--- Aim of the exercise ---
From the material below, pull each line containing the string "circle".

--- Listed records ---
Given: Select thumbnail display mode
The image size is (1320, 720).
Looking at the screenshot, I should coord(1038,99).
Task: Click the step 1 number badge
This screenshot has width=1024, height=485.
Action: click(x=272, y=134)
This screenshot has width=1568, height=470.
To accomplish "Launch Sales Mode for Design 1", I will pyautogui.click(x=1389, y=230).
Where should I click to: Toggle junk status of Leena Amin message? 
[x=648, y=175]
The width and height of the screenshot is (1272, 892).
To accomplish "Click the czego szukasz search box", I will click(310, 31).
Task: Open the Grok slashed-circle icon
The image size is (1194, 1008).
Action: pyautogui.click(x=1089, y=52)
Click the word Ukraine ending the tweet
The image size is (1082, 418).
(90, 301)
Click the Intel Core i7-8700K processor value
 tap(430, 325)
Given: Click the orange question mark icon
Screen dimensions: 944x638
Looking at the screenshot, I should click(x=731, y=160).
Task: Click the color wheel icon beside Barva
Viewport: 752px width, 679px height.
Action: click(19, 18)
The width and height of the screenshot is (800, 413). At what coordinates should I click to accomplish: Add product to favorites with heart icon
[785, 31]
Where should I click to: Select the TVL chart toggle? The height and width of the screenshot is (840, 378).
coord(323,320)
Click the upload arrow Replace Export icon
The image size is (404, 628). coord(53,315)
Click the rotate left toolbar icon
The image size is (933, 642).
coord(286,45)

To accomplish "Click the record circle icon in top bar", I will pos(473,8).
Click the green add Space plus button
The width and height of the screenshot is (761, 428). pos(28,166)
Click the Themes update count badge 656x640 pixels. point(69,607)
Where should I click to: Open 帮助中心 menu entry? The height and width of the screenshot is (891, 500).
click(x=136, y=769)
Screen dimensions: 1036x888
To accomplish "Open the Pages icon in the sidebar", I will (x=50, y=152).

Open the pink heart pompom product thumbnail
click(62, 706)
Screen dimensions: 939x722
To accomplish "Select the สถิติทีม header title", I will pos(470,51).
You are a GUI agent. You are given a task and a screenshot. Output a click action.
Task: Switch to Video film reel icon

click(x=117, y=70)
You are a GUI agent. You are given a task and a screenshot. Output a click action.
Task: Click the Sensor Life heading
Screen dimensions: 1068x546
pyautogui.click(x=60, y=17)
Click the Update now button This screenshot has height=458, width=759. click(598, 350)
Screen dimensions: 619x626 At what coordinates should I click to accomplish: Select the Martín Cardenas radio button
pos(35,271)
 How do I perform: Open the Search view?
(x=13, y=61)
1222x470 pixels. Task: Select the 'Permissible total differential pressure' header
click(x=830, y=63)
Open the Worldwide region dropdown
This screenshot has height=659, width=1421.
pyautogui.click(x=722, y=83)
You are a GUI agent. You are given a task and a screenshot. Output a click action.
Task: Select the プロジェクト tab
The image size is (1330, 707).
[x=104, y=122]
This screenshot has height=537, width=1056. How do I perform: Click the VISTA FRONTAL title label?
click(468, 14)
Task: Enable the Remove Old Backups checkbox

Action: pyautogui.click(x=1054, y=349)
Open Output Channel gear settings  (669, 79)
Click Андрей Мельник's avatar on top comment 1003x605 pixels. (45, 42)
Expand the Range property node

--- Exercise result ---
Task: Open the Grok slashed-circle icon
To accomplish "Click the record circle icon in top bar", I will pos(473,8).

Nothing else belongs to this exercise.